Portable Fluorescence Biosensing System for Low-Cost, Quantitative, and Multiplexed Allergen Screening ^†

Abstract

A miniaturized multi-array system is being developed for immune-signature testing. The presented system includes microfluidic chips functionalized with allergens for IgE detection and a custom-made portable reader for fast (~1 s), quantitative, and sensitive (500 dye molecules/μm²) detection, with a high spatial resolution (~50–100 μm).
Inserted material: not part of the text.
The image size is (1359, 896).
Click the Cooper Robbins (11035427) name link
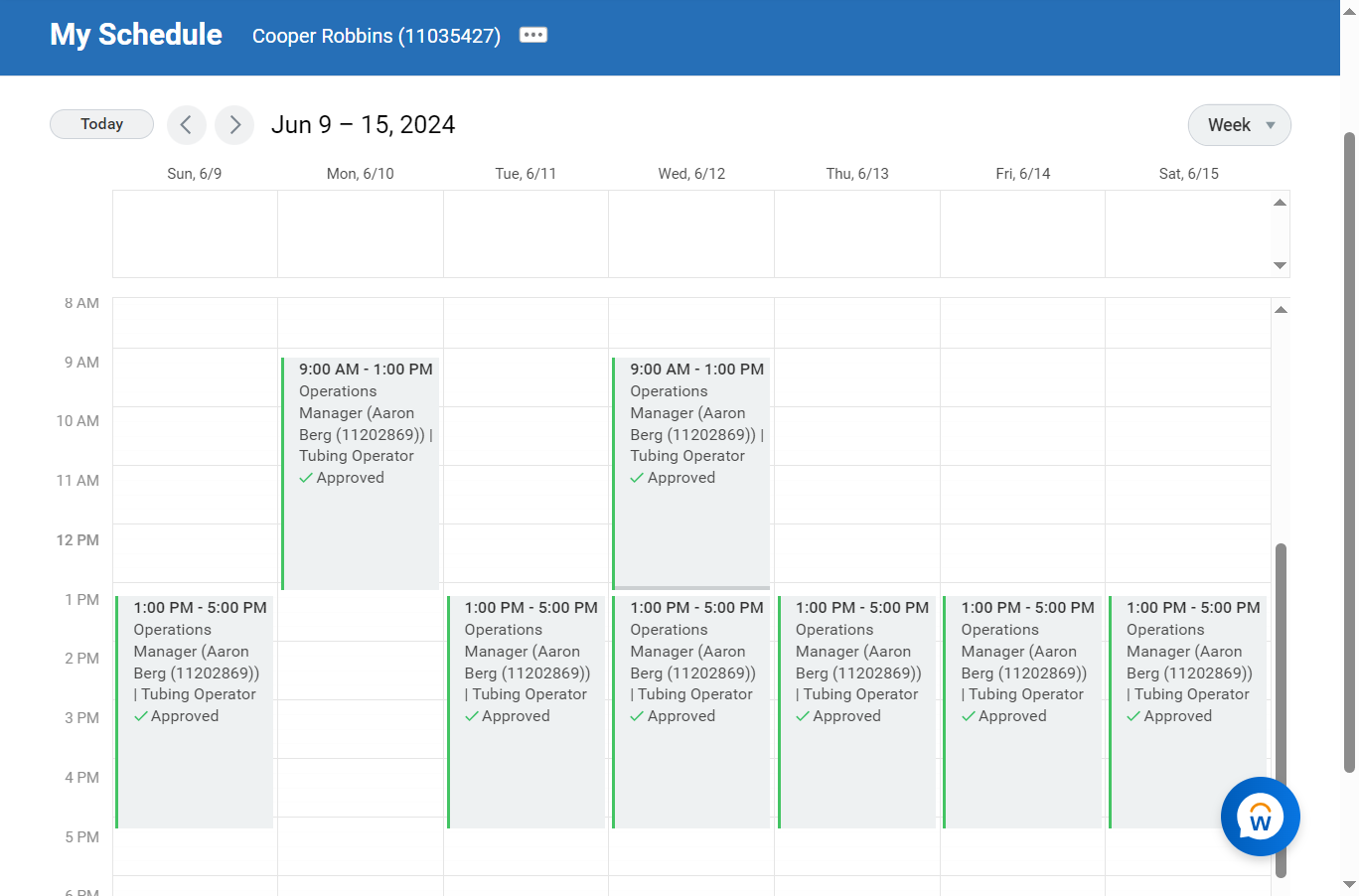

The developed solution enables the rapid sensing of allergic reactions at the point of care with a low-cost portable device.

1. Introduction

The incidence of immune-mediated diseases such as asthma and allergies is steadily increasing [1]. However, little is known yet about how genetics and environmental factors can influence the onset and progression of these diseases. Herein, we develop a portable multiarray system for allergy profiling. Such a platform could help to quickly screen various biomarkers such as antibodies related to immune-mediated diseases [2]. Based on microfluidic chips of the size of a standardized microscopy slide, the multiarray is embedded in a microfluidic channel with microstructures functionalized with allergen extract or recombinant proteins. An automated sample-on-chip processing system has been developed to ensure the reproducible detection of allergy-specific IgEs using fluorescence-labeled antibodies. In addition, a compact, low-cost, and fast fluorescence reader has also been fabricated for simple measurements of the fluorescence signals and automated quantification of the allergic response with a cross-platform software with a user-friendly interface.

2. Materials and Methods

The slide-shaped microfluidic system was fabricated by injection molding of polycarbonate containing more than 300 micropillars (Figure 1a, step 1). The slides were coated with a photo-linker polymer (OptoDex^®, custom from CSEM) for immobilizing the allergens onto the micropillars, for passivating the surface to suppress non-specific bindings, and to hydrophilize the microfluidic channel. The allergen extracts and recombinant proteins (Timothy grass, cat and dog epithelia, house dust mite, and common birch, from Bühlmann Laboratories AG (Schönenbuch, Switzerland), and Indoor Biotechnologies Limited (Cardiff, UK)) were added with a precision dispenser (GeSiM GmbH, Radeberg, Germany, Nanoplotter 2.0). After dispensing, a photo-immobilization was performed with a UV chamber (2 min at 20 mW/cm2, Beltron GmbH, Rödermark, Germany). After lamination (Simport T329-1, Simport, Saint-Mathieu-de-Beloeil, Canada), control serum samples (PathTROL, TECOmedical AG, Sissach, Switzerland) were used to validate the multiarray. Parallelized sample handling (up to 6 slides) was performed using the custom IncaTrace technology (Figure 1a, step 2), injecting 80 μL of serum sample per slide. Finally, detection antibodies (Mouse anti-hIgE) and AlexaFluor 647 Goat-Anti-mIgG (80 μL each, both from Life Technologies Europe–Zug, CH) were flown in the system and subsequent fluorescence images could be acquired (Figure 1a, step 3). Measurements were performed both with a commercial microarray reader (InnoScan 710, Innopsys, Carbonne, France) and with a custom-made portable reader (Figure 1a, step 4), and the performance of the two devices was compared. The portable reader includes a dedicated software for device control and automated fluorescence image recognition, data extraction, and data analysis.

The portable reader has a footprint of 20 × 16 × 7 cm³, weighs 1.5 kg, and costs ~40 times less than commercial microarray readers while still reaching the performance needed for this assay. In contrast to commercial microarray scanners based on point scanning, the portable reader allows full slide imaging, significantly reducing the time needed for readout.

3. Discussion

The fluorescence signal from the microarray system is shown in Figure 1b. The Mouse IgG and Human IgE positive control signals (purple and brown bars) and the negative control (Human IgG, orange bar) allowed for a crosstalk threshold of ~400 dye/μm² to be determined. The results show that three positive allergic markers could be detected with the protein recombinant above the crosstalk threshold: common birch (green bars), cat epithelium (pink bars), and house dust mite (Der. pteronyssinus, yellow bars). This agrees with the control serum testing positive for cat and house dust mites. Common birch was not tested by the manufacturer and thus could not be confirmed. Up to 88 different allergens could be tested in parallel with the system, opening new possibilities for allergen screening at the doctor’s office.